Listing 1.5: Display a plot of training loss and accuracy vs epochs

清单1.5：显示训练损失和准确性与历时的关系图

Figure 1.2: Plot of loss/accuracy vs epoch

图1.2：损失/准确性与时期的关系图

作出预测 (Make Predictions)

Now that we have a trained autoencoder model, we will use it to make predictions. The code listing 1.6 shows how to load the model from the directory location where it was saved. We use predict() function and pass the validation image iterator that we created before. Ideally we should have a different image set for prediction and testing.

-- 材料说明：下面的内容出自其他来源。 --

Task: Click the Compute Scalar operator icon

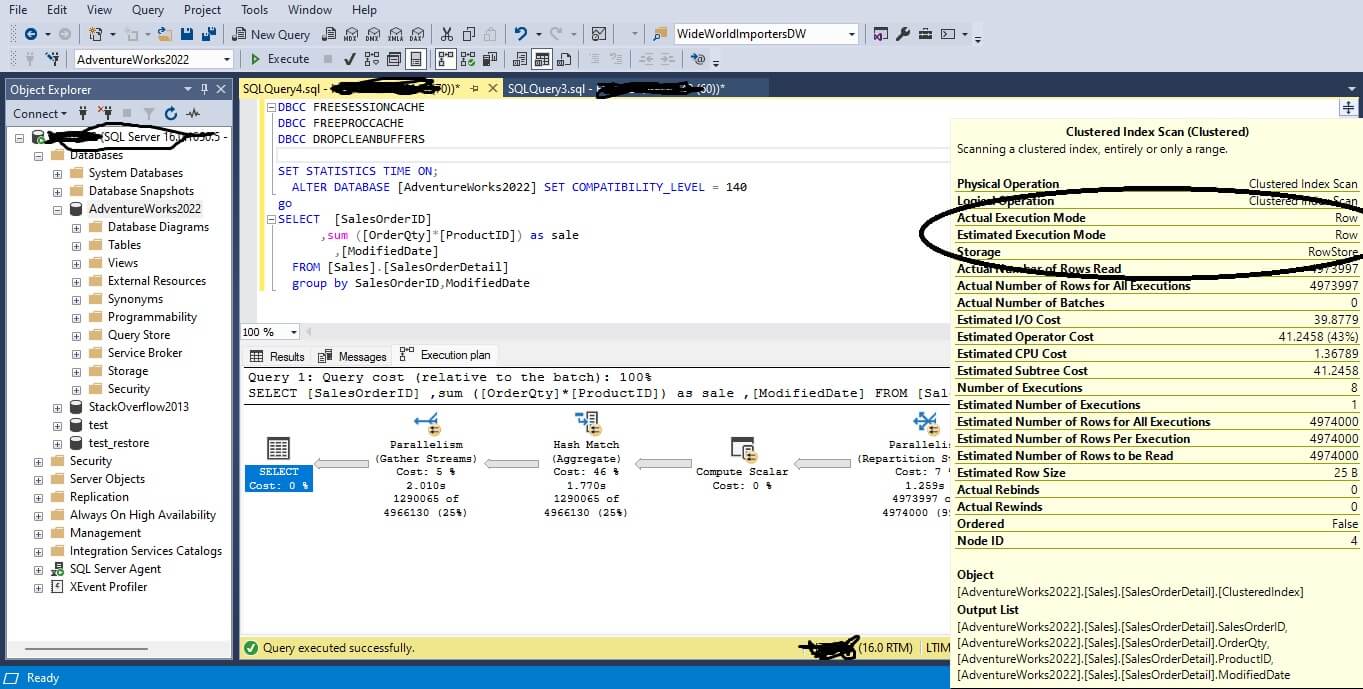Action: [x=742, y=449]
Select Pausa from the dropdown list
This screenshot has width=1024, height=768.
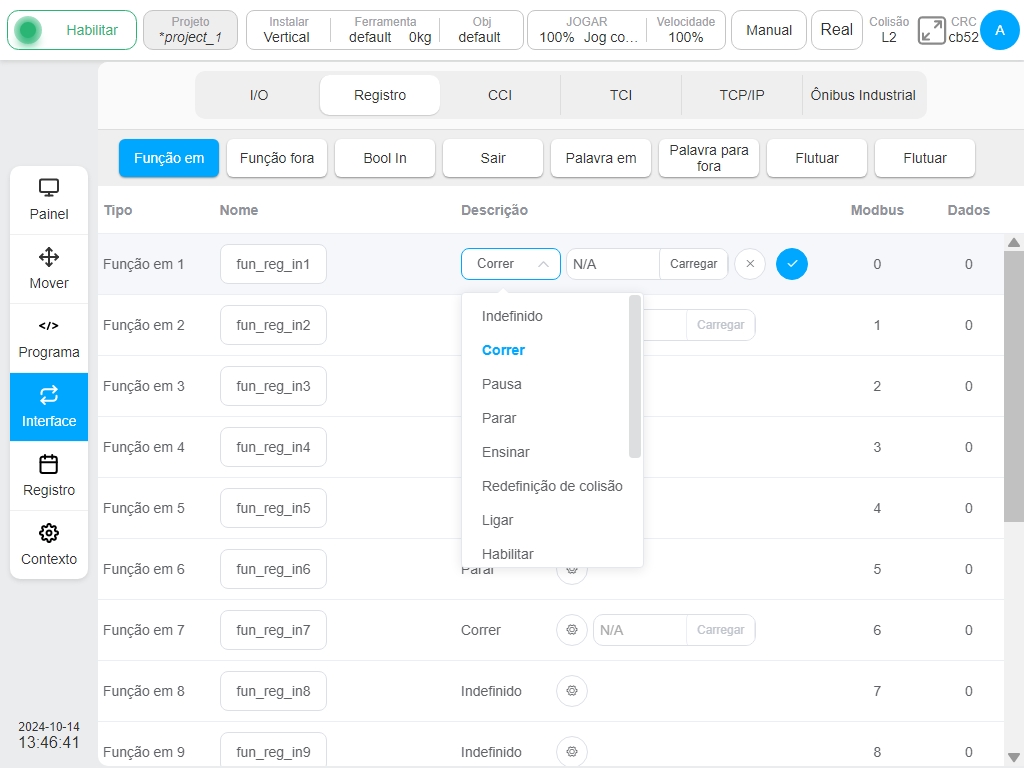tap(502, 384)
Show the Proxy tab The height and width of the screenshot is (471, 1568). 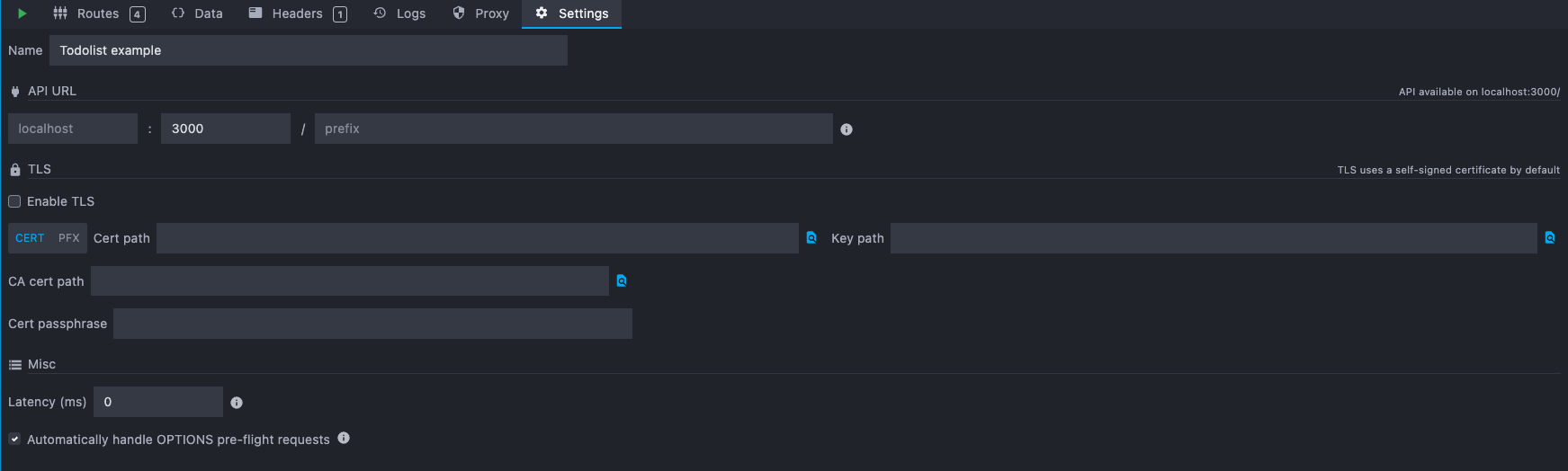pyautogui.click(x=481, y=13)
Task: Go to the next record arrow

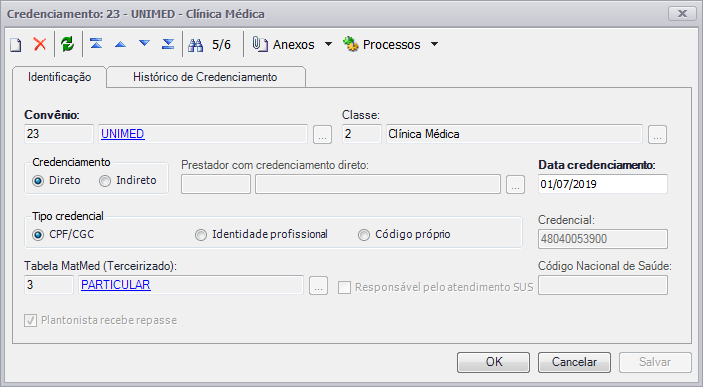Action: [x=144, y=43]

现在我们有了训练有素的自动编码器模型，我们将使用它来进行预测。代码清单1.6显示了如何从保存模型的目录位置加载模型。我们使用predict()函数并传递之前创建的验证图像迭代器。理想情况下，我们应该为预测和测试设置不同的图像集。

Here is the code to do the prediction and display.

这是执行预测和显示的代码。

from google.colab.patches import cv2_imshow

从google.colab.patches导入cv2_imshow

# use the convolutional autoencoder to make predictions on the

＃使用卷积自动编码器对

# validation images, then display those predicted image.

＃验证图像，然后显示那些预测图像。

print(“[INFO] making predictions…”)

打印(“ [INFO]做出预测…”)

autoencoder_model = tf.keras.models.load_model(MODEL_OUT_DIR+”/encoder_decoder_model.h5")

autoencoder_model = tf.keras.models.load_model(MODEL_OUT_DIR +” / encoder_decoder_model.h5“)

decoded = autoencoder_model.predict(train_it)

解码= autoencoder_model.predict(train_it)

decoded = autoencoder.predict(val_it)

解码= autoencoder.predict(val_it)

examples = 10

例子= 10

# loop over a few samples to display the predicted images

＃循环几个样本以显示预测的图像

for i in range(0, examples):

对于我在范围内(0，示例)：

predicted = (decoded[i] * 255).astype(“uint8”)

预测=(decoded [i] * 255).astype(“ uint8”)

cv2_imshow(predicted)

cv2_imshow(预测)

Listing 1.6: Code to predict and display the images

代码清单1.6：预测和显示图像的代码

In the above code listing, I have used the cv2_imshow package which is very specific to Google Colab. If you are Jupyter or any other IDE, you may have to simply import the cv2 package. To display the image, use cv2.imshow() function.

在上面的代码清单中，我使用了cv2_imshow软件包，该软件包非常特定于Google Colab。如果您是Jupyter或任何其他IDE，则可能只需导入cv2软件包。要显示图像，请使用cv2.imshow()函数。

结论 (Conclusion)

In this tutorial, we built autoencoder models using our own images. We also explored how to save the model. We loaded the saved model and made the predictions. We finally displayed the predicted images.

在本教程中，我们使用自己的图像构建了自动编码器模型。我们还探讨了如何保存模型。我们加载了保存的模型并做出了预测。我们最终显示了预测的图像。